In Ecoscience, published in 1977, Ehrlich invoked Roe to argue that the federal government could impose “compulsory abortion” to reduce the population:
Page 837: To date, there has been no serious attempt in Western countries to use laws to control excessive population growth, although there exists ample authority under which population growth could be regulated. For example, under the United States Constitution, effective population-control programs could be enacted under the clauses that empower Congress to appropriate funds to provide for the general welfare and to regulate commerce, or under the equal-protection clause of the Fourteenth Amendment. Such laws constitutionally could be very broad. Indeed, it has been concluded that compulsory population-control laws, even including laws requiring compulsory abortion, could be sustained under the existing Constitution if the population crisis became sufficiently severe to endanger the society.
Never forget that Roe v. Wade favorably cited Buck v. Bell, alongside Jacobson v.
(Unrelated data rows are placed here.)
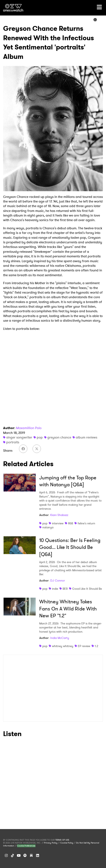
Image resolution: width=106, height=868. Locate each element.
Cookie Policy (67, 843)
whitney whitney (62, 646)
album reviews (87, 437)
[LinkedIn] (38, 855)
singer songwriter (19, 437)
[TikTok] (12, 855)
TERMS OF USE (62, 840)
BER (65, 589)
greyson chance (59, 437)
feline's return (86, 523)
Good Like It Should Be (87, 589)
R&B (70, 523)
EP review (84, 646)
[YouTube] (19, 855)
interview (58, 523)
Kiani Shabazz (59, 515)
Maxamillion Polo (29, 428)
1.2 (96, 646)
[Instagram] (6, 855)
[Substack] (31, 855)
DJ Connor (57, 581)
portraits (13, 442)
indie (55, 589)
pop (40, 437)
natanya (48, 527)
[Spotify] (25, 855)
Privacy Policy (51, 843)
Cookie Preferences (26, 846)
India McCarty (60, 638)
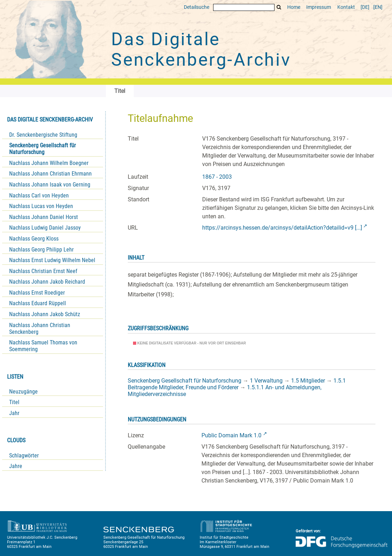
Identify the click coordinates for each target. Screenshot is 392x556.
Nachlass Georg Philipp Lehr (41, 249)
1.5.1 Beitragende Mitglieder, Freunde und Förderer (237, 384)
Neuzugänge (23, 391)
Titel (14, 402)
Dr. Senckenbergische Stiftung (43, 135)
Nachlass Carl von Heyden (39, 195)
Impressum (319, 7)
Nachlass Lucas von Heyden (41, 206)
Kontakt (346, 7)
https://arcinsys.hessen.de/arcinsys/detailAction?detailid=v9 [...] (282, 227)
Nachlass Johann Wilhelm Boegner (49, 163)
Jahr (14, 413)
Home (294, 7)
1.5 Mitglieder (308, 380)
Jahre (16, 466)
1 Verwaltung (266, 380)
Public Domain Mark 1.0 (231, 435)
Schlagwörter (24, 455)
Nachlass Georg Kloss (34, 238)
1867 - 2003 (217, 177)
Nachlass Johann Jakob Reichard (47, 282)
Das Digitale (201, 49)
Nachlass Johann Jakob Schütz (44, 314)
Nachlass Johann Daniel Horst (43, 217)
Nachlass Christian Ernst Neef (43, 271)
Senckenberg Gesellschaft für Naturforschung (42, 149)
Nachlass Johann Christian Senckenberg (40, 329)
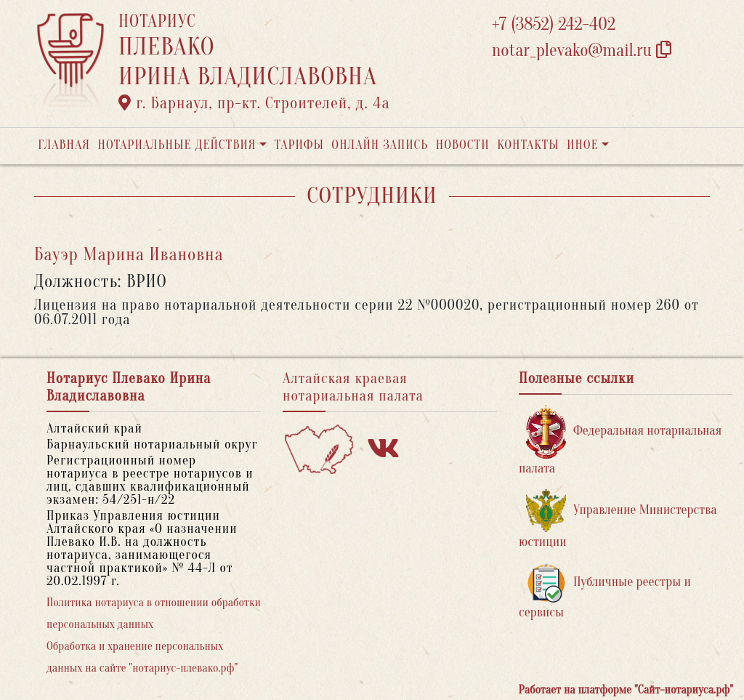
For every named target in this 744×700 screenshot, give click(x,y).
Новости (463, 145)
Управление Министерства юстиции (618, 519)
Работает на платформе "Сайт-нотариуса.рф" (626, 690)
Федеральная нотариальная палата (620, 440)
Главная (64, 145)
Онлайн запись (379, 145)
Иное (583, 145)
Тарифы (299, 145)
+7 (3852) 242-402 (554, 24)
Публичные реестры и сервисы (604, 591)
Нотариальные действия (177, 145)
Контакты (527, 145)
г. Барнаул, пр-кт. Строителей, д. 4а (254, 103)
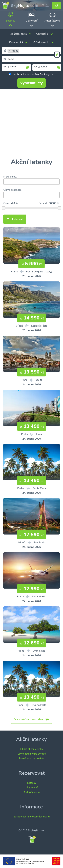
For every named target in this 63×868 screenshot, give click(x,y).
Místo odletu (10, 177)
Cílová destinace (12, 190)
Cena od (8, 203)
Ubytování (31, 787)
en (47, 5)
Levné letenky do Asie (32, 758)
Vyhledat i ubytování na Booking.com (31, 74)
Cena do (43, 203)
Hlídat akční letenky (31, 749)
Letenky (31, 783)
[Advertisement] (31, 124)
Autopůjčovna (31, 792)
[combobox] (31, 51)
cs (43, 5)
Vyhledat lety (31, 83)
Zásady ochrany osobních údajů (31, 816)
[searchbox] (41, 51)
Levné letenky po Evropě (31, 754)
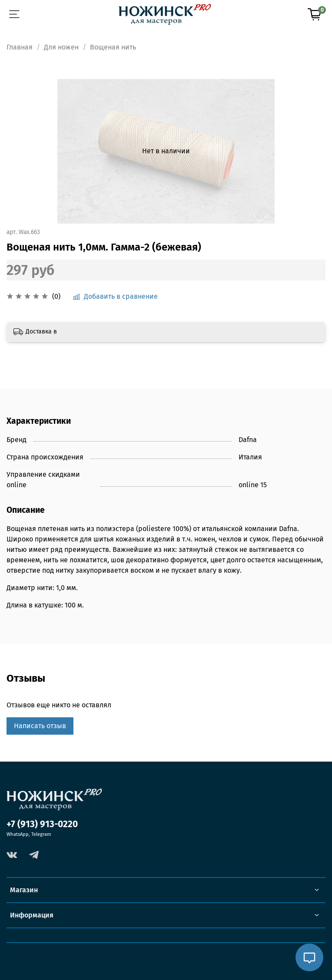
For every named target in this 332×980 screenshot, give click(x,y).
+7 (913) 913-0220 (42, 824)
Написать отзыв (40, 726)
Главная (20, 47)
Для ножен (61, 47)
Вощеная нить (113, 47)
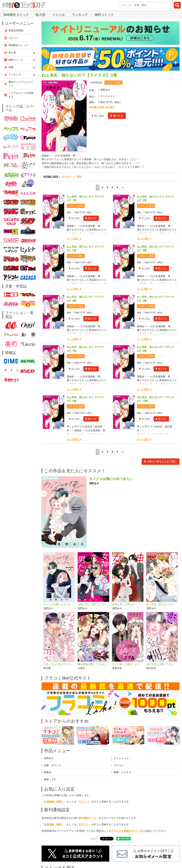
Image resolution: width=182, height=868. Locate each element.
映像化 (47, 773)
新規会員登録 (16, 30)
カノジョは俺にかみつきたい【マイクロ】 (59, 604)
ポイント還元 (114, 83)
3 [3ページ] (107, 188)
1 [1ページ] (98, 188)
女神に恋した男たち (123, 604)
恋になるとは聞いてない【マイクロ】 (162, 664)
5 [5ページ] (117, 188)
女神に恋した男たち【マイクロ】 (93, 604)
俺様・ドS (49, 779)
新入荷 (40, 14)
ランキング (80, 14)
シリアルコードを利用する (21, 95)
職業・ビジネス (122, 773)
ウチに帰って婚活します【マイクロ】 (128, 664)
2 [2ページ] (103, 188)
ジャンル (59, 14)
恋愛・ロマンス (52, 766)
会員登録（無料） (54, 802)
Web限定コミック (16, 14)
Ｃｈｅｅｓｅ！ (109, 96)
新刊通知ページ (87, 818)
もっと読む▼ (74, 239)
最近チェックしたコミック (21, 84)
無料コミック (104, 14)
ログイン (84, 802)
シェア (94, 839)
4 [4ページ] (112, 188)
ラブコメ (119, 766)
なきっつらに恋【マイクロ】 (59, 664)
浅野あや (105, 90)
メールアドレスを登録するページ (122, 831)
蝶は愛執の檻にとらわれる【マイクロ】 (93, 664)
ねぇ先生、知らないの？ (160, 604)
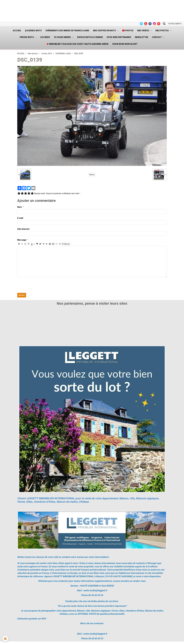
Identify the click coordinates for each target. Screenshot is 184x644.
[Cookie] (5, 638)
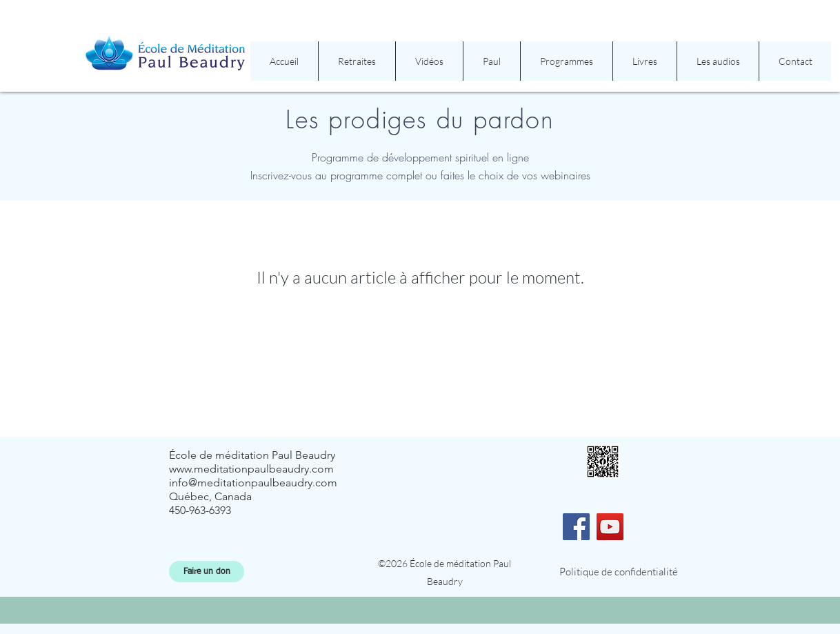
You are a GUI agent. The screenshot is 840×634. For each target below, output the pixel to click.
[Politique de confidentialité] (619, 571)
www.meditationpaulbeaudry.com (251, 468)
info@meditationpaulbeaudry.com (253, 482)
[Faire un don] (206, 571)
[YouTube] (610, 526)
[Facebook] (576, 526)
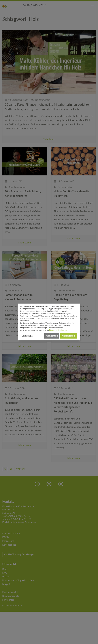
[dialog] (49, 322)
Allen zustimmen (68, 336)
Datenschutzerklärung (58, 330)
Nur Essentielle (52, 336)
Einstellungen (27, 336)
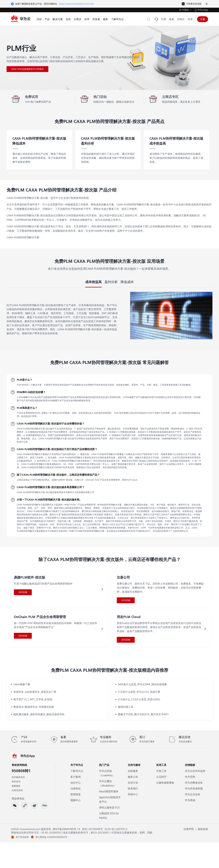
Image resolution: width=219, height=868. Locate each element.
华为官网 (190, 777)
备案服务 (16, 786)
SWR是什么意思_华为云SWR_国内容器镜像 (142, 684)
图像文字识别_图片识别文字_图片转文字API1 (143, 714)
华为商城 (190, 800)
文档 (163, 19)
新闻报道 (75, 794)
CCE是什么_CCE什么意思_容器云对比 (139, 699)
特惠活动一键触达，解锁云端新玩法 (114, 102)
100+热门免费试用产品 (38, 102)
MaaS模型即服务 (109, 791)
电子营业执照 (22, 837)
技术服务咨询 (18, 777)
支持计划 (133, 782)
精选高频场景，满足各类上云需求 (181, 102)
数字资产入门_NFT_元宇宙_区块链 (33, 699)
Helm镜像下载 (22, 684)
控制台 (181, 19)
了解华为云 (77, 771)
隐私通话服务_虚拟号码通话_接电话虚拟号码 (39, 714)
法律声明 (188, 829)
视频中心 (75, 800)
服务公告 (133, 777)
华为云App (203, 10)
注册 (203, 19)
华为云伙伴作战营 (195, 771)
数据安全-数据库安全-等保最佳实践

Massachusetts:
The privacy right involved, therefore, cannot be said to be absolute. In fact, it is not clear to us that the claim asserted by some amici that one has an unlimited right to do with one’s body as one pleases bears a close relationship to the right of privacy previously articulated in the Court’s decisions. The Court has refused to recognize an unlimited right of this kind in the past. Jacobson v. Massachusetts, 197 U. S. 11 (1905) (vaccination); Buck v. Bell, 274 U. S. 200 (1927) (sterilization).
Perhaps Justice Blackmun would have also supported the constitutionality of mandatory abortion if the state had a sufficiently compelling interest.
Roe v. Wade was an illegitimate decision on every conceivable ground. At some level, the Justices were motivated by the worst quack science in modern history, which led to oppressive family policies around the world. Indeed, at least part of the underpopulation problem we are facing can be traced directly to Ehrlich, Roe, and the five decade culture it spawned. Dobbs was right, just, and inevitable.